→ **BRANO FORNITO**
———

Nel suo discorso di installazione, il presidente Lai ha dichiarato che “la gloriosa era della democrazia di Taiwan è arrivata”, e ha descritto l’isola come “un collegamento importante” in “una catena globale di democrazie”.
La popolazione cristiana a Taiwan rappresenta circa il 4 per cento della popolazione, mentre i membri cattolici sono circa 300 mila, distribuiti su una arcidiocesi e sei diocesi. Taiwan non ha status sovrano alle Nazioni Unite, ma tuttavia intrattiene relazioni diplomatiche con 14 nazioni e relazioni commerciali con circa 47 Stati.
FOCUS CINA
Cina, l’apertura del ministero degli Esteri cinese
Il 21 maggio si è tenuto presso la Pontificia Università Urbaniana una conferenza sul centesimo anniversario del Concilium Sinense, che nel 1924 per la prima volta radunò i vescovi cinesi e diede avvio al processo che portò alla prima ordinazione di vescovi cinesi.

———

→ **ESTRATTI DEL DATASET**
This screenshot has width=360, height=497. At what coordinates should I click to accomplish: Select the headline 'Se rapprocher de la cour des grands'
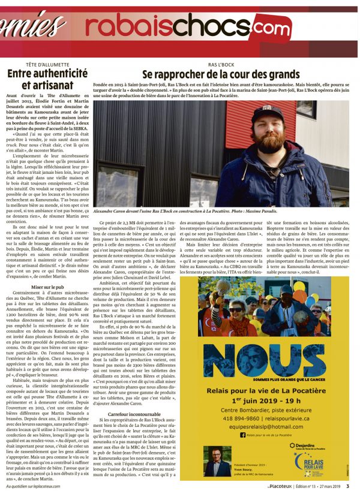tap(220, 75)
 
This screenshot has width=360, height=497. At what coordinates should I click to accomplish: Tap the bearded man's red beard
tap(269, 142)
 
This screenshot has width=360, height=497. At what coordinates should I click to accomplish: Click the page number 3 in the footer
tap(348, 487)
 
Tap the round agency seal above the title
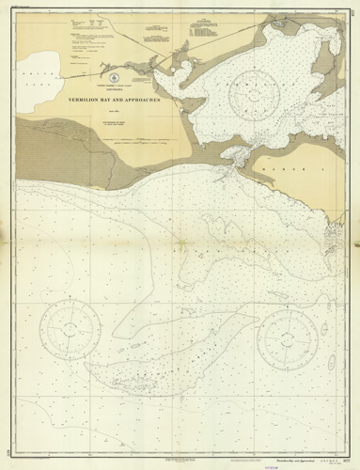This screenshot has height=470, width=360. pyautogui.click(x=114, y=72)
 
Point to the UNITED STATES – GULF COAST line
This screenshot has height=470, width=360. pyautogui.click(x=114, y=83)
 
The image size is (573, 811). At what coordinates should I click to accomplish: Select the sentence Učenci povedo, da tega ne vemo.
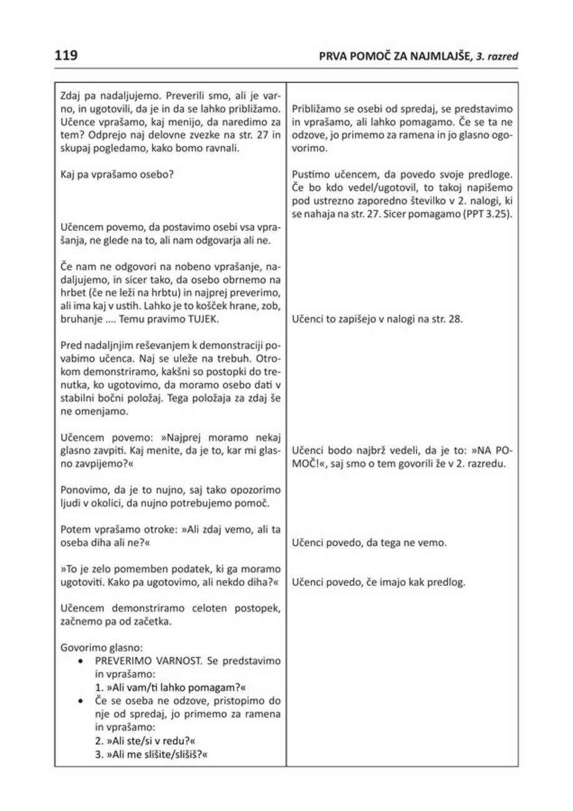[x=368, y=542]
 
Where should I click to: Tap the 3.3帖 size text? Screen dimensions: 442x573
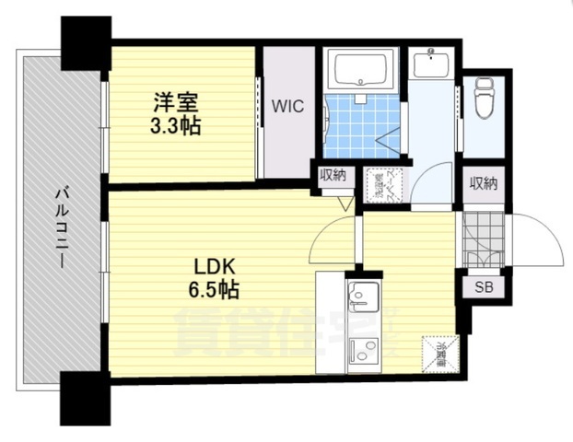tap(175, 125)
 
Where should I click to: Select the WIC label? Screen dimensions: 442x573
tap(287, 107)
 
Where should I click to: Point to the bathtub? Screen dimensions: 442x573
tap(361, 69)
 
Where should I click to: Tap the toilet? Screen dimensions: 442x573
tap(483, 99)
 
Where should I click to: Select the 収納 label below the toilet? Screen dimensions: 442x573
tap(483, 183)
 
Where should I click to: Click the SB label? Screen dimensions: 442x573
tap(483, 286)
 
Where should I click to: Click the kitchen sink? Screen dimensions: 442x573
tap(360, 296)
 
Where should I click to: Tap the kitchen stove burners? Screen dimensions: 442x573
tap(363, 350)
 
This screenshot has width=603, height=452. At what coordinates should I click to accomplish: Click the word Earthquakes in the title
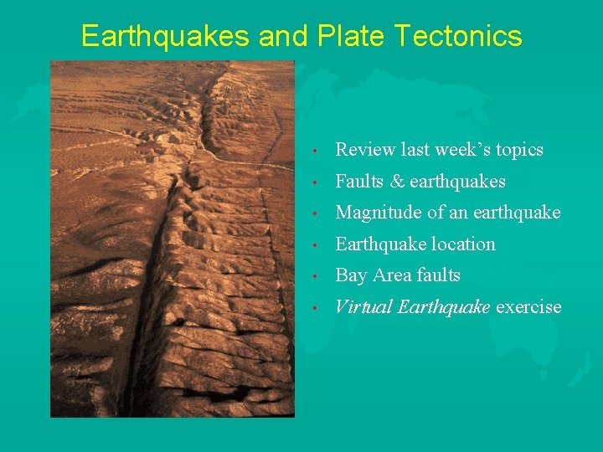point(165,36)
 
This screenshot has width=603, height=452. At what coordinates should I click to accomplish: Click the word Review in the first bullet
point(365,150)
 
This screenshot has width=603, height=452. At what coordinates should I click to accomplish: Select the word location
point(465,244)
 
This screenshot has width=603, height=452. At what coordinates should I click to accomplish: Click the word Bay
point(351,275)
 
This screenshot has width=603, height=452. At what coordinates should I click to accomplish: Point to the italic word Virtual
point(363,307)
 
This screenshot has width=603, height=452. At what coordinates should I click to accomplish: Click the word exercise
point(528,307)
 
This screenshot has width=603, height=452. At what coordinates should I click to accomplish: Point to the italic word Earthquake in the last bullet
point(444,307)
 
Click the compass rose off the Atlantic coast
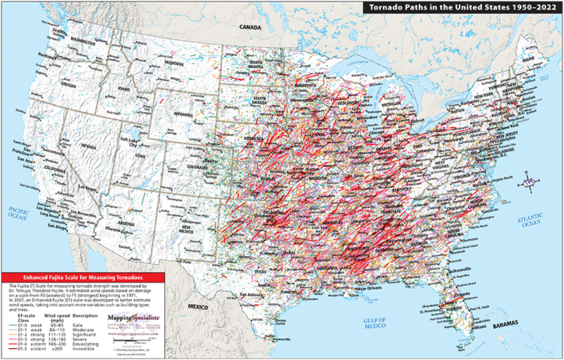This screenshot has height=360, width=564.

———

→ **RICHIESTE**
**a.** Quanti sono circa i membri cattolici a Taiwan secondo il brano?
**b.** Riscrivi il brano da "La popolazione cristiana" giù fino a "circa 47 Stati.", sostituendo "Nazioni Unite" con "ONU".
Le righe del dataset sono materiale a parte, distinto dal brano.

→ **RISPOSTE FORNITE**
**a.** Circa 300 mila.

**b.**
La popolazione cristiana a Taiwan rappresenta circa il 4 per cento della popolazione, mentre i membri cattolici sono circa 300 mila, distribuiti su una arcidiocesi e sei diocesi. Taiwan non ha status sovrano alle ONU, ma tuttavia intrattiene relazioni diplomatiche con 14 nazioni e relazioni commerciali con circa 47 Stati.